The unemployment rate in October matched expectations and held steady at 4.1%.
Economists and labor-market watchers expected job growth to slow after the back-to-back natural disasters of Hurricane Helene and Hurricane Milton in late September and early October disrupted life in several states.
“October data from the household and establishment surveys are the first collected since Hurricanes Helene and Milton struck the United States,” a news release from the Bureau of Labor Statistics on Friday said. “These hurricanes caused severe damage in the southeast portion of the country.”
Acting Secretary of Labor Julie Su said to BI that the back-to-back hurricanes are a primary reason for the weak job creation numbers. “You can imagine employers, a department store, a restaurant, any business in North Carolina that might have hired or even ramped up hiring because of the holiday season coming up that could not and did not do so,” Su said.
Data from the household survey, which the BLS said wasn’t affected as much by the hurricanes, showed 512,000 workers in nonfarm industries missed work because of bad weather in October. That’s much higher than the October average of 63,000 over the previous 20 years.
Labor strife also may have weakened October’s job growth numbers. The Bureau of Labor Statistics said before Friday’s news release that around 44,000 hotel workers, Boeing workers, and others were on strike as data for the report was being gathered.
Those two factors weighing on the headline job-creation numbers mean the Federal Reserve will likely take this month’s report with a grain of salt when deciding whether to pause or continue its interest-rate cuts.
“The Federal Reserve will likely look through the noisy October jobs report and rely on the totality of labor market data which continues to point to a controlled downshift in job creation and labor supply absorption,” Lydia Boussour, a senior economist at EY-Parthenon, said ahead of the report.
Julia Pollak, the chief economist at ZipRecruiter, told Business Insider she wasn’t surprised by the report because of the impact of the hurricanes and strikes.
“That said, it’s not just a blip,” Pollak said. “It is consistent with the ongoing labor market slowdown that we’ve seen over the past two years. This is a labor market that is growing, but slowing, and that growth is increasingly narrowly concentrated.”

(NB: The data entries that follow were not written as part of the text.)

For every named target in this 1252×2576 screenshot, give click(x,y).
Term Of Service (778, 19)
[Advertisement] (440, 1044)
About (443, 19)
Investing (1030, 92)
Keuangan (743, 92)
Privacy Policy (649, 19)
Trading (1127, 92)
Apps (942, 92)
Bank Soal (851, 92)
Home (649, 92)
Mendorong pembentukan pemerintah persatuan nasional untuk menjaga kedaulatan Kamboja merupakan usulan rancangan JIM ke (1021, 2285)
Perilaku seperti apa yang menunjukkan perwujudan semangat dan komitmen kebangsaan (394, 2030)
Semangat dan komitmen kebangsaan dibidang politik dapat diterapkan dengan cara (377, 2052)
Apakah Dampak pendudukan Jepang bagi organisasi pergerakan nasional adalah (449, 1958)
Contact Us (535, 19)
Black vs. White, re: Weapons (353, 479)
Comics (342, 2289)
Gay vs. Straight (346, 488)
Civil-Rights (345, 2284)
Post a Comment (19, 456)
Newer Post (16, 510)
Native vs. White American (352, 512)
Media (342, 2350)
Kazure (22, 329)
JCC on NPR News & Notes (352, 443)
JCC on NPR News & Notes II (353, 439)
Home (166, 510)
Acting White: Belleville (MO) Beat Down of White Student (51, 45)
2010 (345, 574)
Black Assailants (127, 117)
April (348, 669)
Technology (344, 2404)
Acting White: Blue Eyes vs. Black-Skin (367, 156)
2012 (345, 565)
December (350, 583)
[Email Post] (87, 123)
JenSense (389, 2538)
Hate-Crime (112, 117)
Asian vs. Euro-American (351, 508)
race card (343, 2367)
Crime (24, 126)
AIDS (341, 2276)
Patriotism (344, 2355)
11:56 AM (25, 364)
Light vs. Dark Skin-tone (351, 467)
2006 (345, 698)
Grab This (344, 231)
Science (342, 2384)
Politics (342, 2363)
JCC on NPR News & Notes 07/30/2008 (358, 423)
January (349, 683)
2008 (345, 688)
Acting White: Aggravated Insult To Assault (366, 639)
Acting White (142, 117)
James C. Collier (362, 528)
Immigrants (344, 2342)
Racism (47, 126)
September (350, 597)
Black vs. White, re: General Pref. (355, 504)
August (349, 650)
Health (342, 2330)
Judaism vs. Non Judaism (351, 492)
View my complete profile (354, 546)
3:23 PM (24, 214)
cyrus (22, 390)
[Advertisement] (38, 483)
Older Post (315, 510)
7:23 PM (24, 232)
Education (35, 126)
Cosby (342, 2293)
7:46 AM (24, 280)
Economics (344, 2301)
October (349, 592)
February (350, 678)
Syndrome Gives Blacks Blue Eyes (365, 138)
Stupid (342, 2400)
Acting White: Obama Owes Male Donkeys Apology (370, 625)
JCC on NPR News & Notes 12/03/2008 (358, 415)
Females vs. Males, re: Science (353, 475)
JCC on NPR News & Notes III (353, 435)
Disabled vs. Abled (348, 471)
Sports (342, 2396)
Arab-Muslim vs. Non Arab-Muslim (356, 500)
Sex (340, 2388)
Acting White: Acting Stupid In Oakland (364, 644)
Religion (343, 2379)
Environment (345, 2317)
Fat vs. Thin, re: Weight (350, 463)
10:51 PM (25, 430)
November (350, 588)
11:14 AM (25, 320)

The mixed results in the jobs report could complicate the Fed’s interest-rate plans into next year. The report is just one of many pieces of data Fed members will rely on when making their decision next week. Shortly after the release Friday morning, traders overwhelmingly thought the Fed would cut interest rates by 25 basis points next week, which would be less than the previous 50-basis-point cut in September.
Cory Stahle, an economist at the Indeed Hiring Lab, told BI that “the labor market is still in a relatively solid position” and the stable unemployment rate is one bright spot in the latest report.
“A soft landing is something that is still on the table, but we’re not necessarily at a point where we achieved that yet,” Stahle said.
The new jobs report is the last US employment report before the presidential election on Tuesday. An October survey from AP-NORC found that 43% of registered voters “trust” Kamala Harris to handle the issue of jobs and unemployment, while 41% said they trusted Donald Trump to handle the issue.